Document-First Execution

Sessions use a document-first model where cells are stored in an Automerge document. This enables multi-client synchronization:
# Create a cell in the document
cell_id = session.create_cell("x = 10")

# Update cell source
session.set_source(cell_id, "x = 20")

# Execute by cell ID (daemon reads source from document)
result = session.execute_cell(cell_id)

# Read cell state
cell = session.get_cell(cell_id)
print(cell.source)           # "x = 20"
print(cell.execution_count)  # 1

Session Isolation

Each session connects to a unique “virtual notebook” room in the daemon. Sessions are isolated from each other but can share kernels if they use the same notebook_id.
Multiple sessions with the same notebook_id share the same kernel and document state.

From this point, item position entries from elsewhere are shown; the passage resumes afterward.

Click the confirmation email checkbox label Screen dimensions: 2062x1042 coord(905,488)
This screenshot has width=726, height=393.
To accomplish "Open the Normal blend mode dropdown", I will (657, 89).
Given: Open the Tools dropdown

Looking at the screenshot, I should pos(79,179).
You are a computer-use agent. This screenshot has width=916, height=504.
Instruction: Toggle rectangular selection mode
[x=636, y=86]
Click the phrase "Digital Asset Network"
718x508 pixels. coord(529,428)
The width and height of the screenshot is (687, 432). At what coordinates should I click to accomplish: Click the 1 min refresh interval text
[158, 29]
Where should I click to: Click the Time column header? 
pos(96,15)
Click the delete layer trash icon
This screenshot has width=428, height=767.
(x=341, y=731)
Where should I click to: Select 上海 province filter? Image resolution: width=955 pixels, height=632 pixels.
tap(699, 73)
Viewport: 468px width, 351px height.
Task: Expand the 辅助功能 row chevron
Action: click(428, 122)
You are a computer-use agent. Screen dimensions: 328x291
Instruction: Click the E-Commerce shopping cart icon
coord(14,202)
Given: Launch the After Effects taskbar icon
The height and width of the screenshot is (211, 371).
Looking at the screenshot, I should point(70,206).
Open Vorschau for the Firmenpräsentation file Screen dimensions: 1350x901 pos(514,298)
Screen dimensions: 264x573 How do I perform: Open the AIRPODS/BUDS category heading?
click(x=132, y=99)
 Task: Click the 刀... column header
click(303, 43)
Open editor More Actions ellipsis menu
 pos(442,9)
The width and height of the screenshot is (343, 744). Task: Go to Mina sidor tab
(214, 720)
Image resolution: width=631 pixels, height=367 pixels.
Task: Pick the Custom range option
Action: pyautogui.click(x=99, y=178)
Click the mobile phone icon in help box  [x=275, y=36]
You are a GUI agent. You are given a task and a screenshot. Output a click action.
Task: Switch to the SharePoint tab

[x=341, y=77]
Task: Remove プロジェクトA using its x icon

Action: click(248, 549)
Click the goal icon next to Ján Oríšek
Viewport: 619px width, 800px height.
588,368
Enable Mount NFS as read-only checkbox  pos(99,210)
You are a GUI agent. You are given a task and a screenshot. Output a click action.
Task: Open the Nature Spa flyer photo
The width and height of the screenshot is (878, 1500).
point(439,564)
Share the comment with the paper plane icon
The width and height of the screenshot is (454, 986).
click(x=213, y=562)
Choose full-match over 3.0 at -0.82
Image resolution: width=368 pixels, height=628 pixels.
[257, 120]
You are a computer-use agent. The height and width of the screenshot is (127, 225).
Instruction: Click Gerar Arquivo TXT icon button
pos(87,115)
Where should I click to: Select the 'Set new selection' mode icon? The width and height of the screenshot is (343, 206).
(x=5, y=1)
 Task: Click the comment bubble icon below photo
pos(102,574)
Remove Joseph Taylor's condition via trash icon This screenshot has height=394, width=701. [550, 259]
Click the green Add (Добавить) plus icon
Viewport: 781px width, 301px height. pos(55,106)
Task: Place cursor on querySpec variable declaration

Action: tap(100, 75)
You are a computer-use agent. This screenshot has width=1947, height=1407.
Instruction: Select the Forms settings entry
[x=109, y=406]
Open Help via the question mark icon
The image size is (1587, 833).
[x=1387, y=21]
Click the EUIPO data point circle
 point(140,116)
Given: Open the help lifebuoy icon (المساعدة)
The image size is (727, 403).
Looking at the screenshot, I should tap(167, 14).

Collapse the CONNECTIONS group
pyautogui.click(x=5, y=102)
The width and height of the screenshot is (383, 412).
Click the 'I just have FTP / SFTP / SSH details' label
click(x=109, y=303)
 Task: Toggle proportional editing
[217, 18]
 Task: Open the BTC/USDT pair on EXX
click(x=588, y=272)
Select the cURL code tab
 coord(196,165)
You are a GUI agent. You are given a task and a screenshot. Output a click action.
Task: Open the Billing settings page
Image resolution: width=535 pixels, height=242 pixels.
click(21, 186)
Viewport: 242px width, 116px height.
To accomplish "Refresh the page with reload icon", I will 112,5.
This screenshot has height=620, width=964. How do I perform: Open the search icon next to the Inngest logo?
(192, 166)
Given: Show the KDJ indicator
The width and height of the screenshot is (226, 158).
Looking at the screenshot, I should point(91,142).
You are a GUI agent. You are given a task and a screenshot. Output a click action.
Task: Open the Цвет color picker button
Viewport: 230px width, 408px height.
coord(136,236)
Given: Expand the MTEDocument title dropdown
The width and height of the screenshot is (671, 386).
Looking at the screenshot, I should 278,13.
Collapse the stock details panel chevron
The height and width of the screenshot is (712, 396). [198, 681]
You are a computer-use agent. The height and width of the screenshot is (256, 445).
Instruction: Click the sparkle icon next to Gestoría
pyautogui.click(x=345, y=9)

This enables Python scripts to interact with notebooks open in the app.

API Classes

Session

Synchronous session for executing code

AsyncSession

Async session for concurrent workflows

ExecutionResult

Output handling and result types

DaemonClient

Low-level daemon operations

Multi-Client Scenarios

Two sessions with the same notebook_id share the same kernel and document:
# Session 1 creates a cell and executes
s1 = runtimed.Session(notebook_id="shared")
s1.connect()
s1.start_kernel()
cell_id = s1.create_cell("x = 42")
s1.execute_cell(cell_id)

# Session 2 sees the cell and shares the kernel
s2 = runtimed.Session(notebook_id="shared")
s2.connect()
s2.start_kernel()  # Reuses existing kernel

cells = s2.get_cells()
assert any(c.id == cell_id for c in cells)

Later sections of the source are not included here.